Jokes aside, it’s overwhelmingly young women turning ‘plot’ risks into a genre of its own, on and offline. That’s not a coincidence; we’ve grown up being told that stability and safety come from following a certain script (marriage, mortgage, motherhood), only to realise this might not be the only option we have — or want. Creating our own plotlines can feel less like recklessness and more like reclaiming authorship.

Calling my romantic chaos ‘the plot’ made it feel like agency — a fun little rebrand of emotional tumult in a world that sees fewer women in their 20s and 30s meet the traditional ‘milestones’ our parents comfortably hit.

The patriarchal rule book hands men more financial freedom, time, and fewer social penalties for being ‘behind schedule’ — so it makes sense that women might be drawn to ‘live for the plot’, as they attempt to retaliate against tradition and expectations, and strive to write their own scripts.

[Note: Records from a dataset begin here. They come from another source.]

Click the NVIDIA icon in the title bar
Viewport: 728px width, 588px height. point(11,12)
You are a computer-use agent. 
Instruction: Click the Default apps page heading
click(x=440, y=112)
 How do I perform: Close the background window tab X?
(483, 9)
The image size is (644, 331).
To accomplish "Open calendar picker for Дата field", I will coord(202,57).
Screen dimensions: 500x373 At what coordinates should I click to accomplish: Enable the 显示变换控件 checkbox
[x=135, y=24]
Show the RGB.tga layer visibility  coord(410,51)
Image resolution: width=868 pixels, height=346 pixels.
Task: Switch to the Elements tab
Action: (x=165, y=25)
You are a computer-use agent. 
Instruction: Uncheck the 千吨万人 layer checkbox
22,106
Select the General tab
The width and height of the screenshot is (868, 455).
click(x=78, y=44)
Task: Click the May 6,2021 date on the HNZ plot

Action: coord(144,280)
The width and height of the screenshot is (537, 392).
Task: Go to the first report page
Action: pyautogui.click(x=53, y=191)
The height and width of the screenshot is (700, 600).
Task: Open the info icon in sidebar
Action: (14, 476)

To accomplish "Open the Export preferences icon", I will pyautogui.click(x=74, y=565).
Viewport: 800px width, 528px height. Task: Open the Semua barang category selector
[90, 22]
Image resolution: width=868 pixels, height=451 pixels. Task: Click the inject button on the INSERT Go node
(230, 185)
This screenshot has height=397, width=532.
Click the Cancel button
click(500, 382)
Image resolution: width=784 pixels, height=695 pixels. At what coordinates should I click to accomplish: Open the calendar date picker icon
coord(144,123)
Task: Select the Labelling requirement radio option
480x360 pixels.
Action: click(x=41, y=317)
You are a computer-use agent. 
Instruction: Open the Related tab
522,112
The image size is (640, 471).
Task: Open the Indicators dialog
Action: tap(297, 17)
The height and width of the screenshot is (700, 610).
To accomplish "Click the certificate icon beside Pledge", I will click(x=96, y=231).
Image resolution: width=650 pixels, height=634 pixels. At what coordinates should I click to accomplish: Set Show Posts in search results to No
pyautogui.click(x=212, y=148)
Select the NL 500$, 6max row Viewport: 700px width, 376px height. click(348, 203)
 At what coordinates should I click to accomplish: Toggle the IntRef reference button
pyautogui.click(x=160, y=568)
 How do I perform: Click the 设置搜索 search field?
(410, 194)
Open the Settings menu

But as Dr Jilly Kay, an expert in feminist media and cultural studies, reminds me: “Trying to play the patriarchy at its own game is very different from trying to abolish it.” In other words, what looks like rebellion is often just survival cosplaying as empowerment.

And when the plot inevitably collapses, we don’t just lick our wounds — we narrativise them. Heartbreak becomes a story to tell, an anecdote for the group chat, a lesson to frame. But, adds Dr Kay, when we start lowering the bar and justifying bad relationships as growth, “there’s no possibility of changing heterosexual culture for the better”. We might tell ourselves it’s resilience, but sometimes it’s just another performance.

Still, faced with a dating landscape that feels rigged, many women are developing emotional survival strategies — one of which is reframing chaos as empowerment, or even mediocrity as adventure. I call my own emotional exhaustion a ‘strategic surrender’ of sorts. In a world that’s post-feminist, post-app, and still defined by patriarchal pressures, maybe the real question isn’t what we want from love — it’s what we can leverage from men.

“At least [doing it for the plot feels] alive, cinematic, like you’re starring in something instead of endlessly swiping and feeling nothing,” suggests relationship therapist Simone Bose. “It’s not really about love, it’s about wanting to feel something.”

But is the thrill of narrative escapism always such a bad thing — or is it actually just part and parcel of being young, living life, and learning important lessons?